▶ TASK PROMPT
Your answer should consist of the lines in the data below that contain "folder".

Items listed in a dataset
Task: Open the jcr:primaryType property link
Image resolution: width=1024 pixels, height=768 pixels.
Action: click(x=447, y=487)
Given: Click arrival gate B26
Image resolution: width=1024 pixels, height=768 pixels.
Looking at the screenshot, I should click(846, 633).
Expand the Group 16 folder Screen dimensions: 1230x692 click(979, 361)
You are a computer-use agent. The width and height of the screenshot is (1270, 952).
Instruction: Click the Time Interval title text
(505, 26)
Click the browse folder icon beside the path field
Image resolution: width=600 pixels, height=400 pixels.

▶ OUTPUT
Expand the Group 16 folder Screen dimensions: 1230x692 click(979, 361)
Click the browse folder icon beside the path field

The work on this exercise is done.